What could this mean? Robbers? Some violence between Randronoth and Eud-Ecachlon, informed of his presence in her house? She approached the door cautiously, but there was nothing more to be seen, and still she could not hear a sound.

Suddenly, at the very foot of the steps, she stopped short with a scream. What had looked like old clothes on the floor of the porch was in fact the dead body of Jarvil. His eyes were fixed, his teeth clenched and the hilt of a knife, which one of his hands was clutching, protruded from his chest.

To Maia's enormous credit her first thought was for Ogma. Sickened and terrified though she was, she did not run away, and hesitated for no more than a moment as she listened once more for any sound from within the house. There was none. As quietly as she could she entered the porch, stepped over the body and opened the inner door into the entrance hall.

Here, as was customary of an evening, three or four lamps were burning. She looked about her in the silence, wondering whether or not to call out to Ogma. Jarvil, she remembered, used to keep a club in his lodge by the door. She went and got it, and with this in one hand stole up to the open door of the parlor.

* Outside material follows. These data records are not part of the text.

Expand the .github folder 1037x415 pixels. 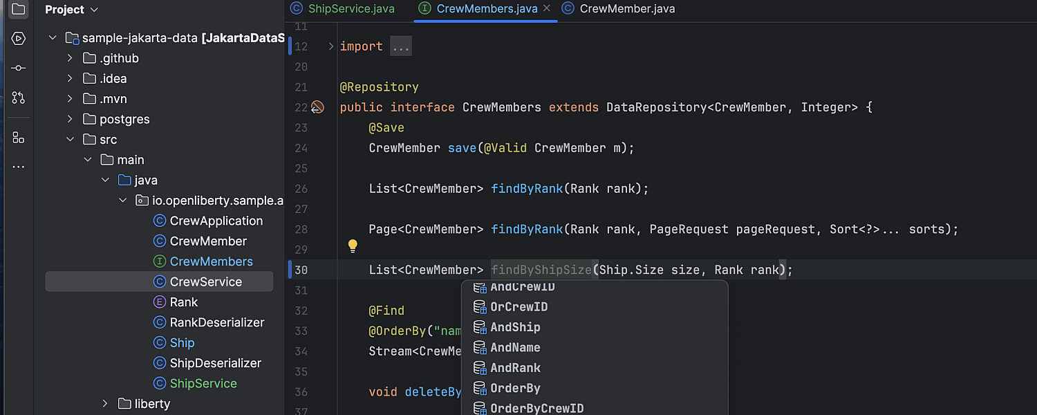[70, 58]
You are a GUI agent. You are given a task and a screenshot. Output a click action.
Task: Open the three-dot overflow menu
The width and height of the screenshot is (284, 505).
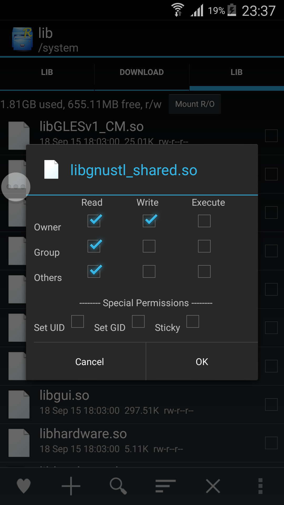pyautogui.click(x=260, y=486)
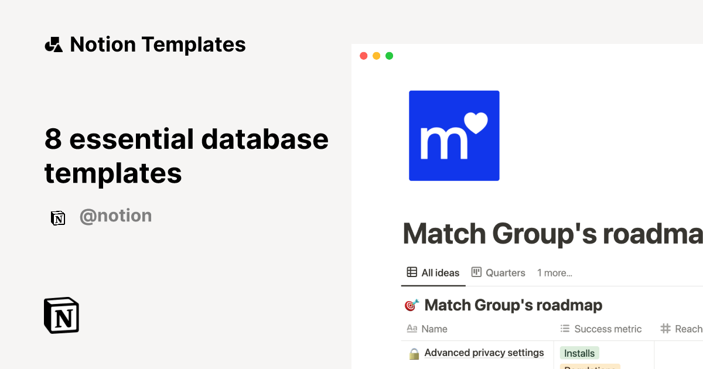Open the Success metric column menu

click(608, 329)
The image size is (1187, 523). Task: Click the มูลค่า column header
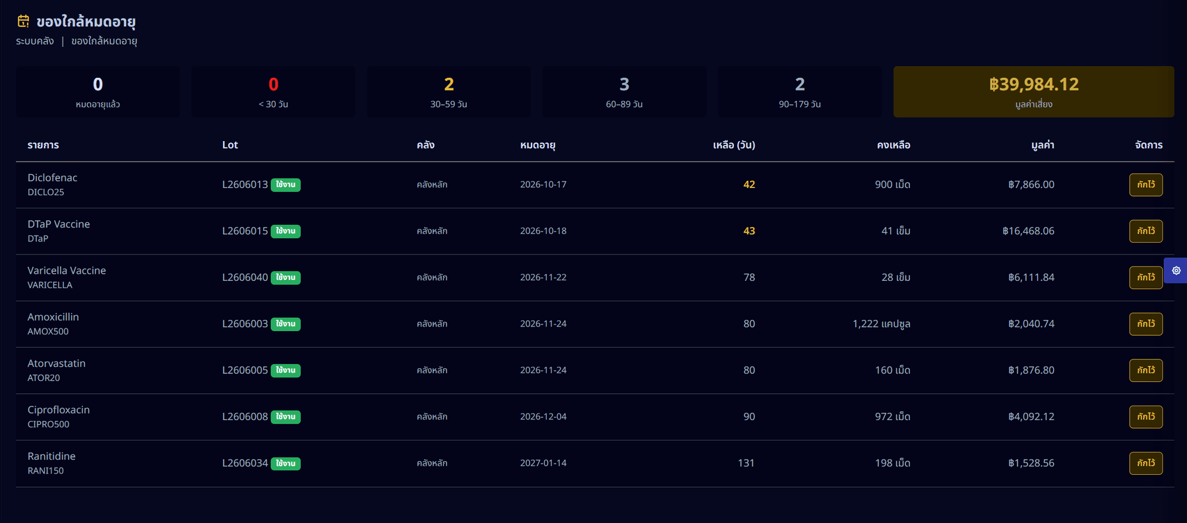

The room was frighteningly devastated. One of the silken wall-hangings had been ripped down.Both the small tables lay overturned and broken, and the ornaments and artifacts from them were scattered over the floor. A jug and two goblets were lying in a pool of spilt wine. The silver mirror, too, had fallen from the wall: as she moved, it caught the lamplight, flashing a moment in her eyes. Two of the cushions on the big couch had burst open, and their flock stuffing was strewn across the room.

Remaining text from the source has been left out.